╭──

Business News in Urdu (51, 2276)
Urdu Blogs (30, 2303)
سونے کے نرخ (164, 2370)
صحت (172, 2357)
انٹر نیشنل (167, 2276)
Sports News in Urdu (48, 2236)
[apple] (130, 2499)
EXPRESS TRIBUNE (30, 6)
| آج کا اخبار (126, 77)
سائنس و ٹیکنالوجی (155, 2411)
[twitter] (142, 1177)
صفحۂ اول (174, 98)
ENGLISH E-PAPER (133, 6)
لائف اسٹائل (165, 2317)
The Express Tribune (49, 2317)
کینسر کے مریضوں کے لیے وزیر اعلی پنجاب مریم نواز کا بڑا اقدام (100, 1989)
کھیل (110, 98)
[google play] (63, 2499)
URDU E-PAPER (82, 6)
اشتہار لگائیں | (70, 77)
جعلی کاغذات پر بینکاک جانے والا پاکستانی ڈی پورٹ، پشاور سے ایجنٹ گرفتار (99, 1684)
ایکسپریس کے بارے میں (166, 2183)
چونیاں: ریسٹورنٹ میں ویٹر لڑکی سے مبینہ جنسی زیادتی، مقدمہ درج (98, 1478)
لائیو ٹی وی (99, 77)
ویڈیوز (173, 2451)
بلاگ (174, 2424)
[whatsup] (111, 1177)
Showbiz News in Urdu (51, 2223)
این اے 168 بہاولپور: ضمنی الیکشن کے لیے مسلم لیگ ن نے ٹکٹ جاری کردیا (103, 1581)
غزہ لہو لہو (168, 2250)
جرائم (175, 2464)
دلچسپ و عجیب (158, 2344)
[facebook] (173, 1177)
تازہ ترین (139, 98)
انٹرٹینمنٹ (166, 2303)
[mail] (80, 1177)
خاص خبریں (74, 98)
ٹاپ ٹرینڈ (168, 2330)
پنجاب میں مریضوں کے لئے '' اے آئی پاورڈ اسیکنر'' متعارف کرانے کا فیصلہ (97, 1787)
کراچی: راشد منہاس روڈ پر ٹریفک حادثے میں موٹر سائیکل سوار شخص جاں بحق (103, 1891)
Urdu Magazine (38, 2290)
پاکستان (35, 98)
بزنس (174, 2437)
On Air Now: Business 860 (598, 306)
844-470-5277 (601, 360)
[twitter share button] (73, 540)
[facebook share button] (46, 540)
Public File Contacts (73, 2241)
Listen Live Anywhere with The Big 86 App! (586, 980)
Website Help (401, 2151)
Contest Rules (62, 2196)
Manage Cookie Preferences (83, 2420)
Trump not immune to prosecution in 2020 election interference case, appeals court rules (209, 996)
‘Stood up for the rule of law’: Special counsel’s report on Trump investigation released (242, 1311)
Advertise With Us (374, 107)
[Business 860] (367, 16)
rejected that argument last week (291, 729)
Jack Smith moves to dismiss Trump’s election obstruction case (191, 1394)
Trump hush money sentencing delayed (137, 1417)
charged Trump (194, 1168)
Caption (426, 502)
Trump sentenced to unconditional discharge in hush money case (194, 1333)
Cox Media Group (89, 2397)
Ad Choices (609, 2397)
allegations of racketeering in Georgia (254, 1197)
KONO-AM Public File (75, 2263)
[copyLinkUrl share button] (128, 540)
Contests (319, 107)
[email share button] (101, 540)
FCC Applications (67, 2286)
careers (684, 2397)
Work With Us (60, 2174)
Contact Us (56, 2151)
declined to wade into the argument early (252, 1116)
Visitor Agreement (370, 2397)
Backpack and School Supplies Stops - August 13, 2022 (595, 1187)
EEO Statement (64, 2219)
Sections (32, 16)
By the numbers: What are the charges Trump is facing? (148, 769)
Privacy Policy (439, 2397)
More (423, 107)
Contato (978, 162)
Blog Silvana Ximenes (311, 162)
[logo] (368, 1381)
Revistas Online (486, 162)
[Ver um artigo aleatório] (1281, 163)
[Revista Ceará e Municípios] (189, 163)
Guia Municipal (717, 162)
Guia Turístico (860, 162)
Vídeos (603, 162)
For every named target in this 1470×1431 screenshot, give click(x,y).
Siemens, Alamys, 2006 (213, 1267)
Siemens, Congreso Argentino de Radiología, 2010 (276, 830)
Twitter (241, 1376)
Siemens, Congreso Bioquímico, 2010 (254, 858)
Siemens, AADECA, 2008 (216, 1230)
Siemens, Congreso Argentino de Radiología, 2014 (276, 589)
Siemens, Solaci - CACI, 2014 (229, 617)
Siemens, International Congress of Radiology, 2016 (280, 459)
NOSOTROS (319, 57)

╰──

Task prompt:
Could you retype exactly the lines from the first one of the records through the line containing "اشتہار لگائیں | (70, 77)", both included, and nothing more?

Answer section:
Business News in Urdu (51, 2276)
Urdu Blogs (30, 2303)
سونے کے نرخ (164, 2370)
صحت (172, 2357)
انٹر نیشنل (167, 2276)
Sports News in Urdu (48, 2236)
[apple] (130, 2499)
EXPRESS TRIBUNE (30, 6)
| آج کا اخبار (126, 77)
سائنس و ٹیکنالوجی (155, 2411)
[twitter] (142, 1177)
صفحۂ اول (174, 98)
ENGLISH E-PAPER (133, 6)
لائف اسٹائل (165, 2317)
The Express Tribune (49, 2317)
کینسر کے مریضوں کے لیے وزیر اعلی پنجاب مریم نواز کا بڑا اقدام (100, 1989)
کھیل (110, 98)
[google play] (63, 2499)
URDU E-PAPER (82, 6)
اشتہار لگائیں | (70, 77)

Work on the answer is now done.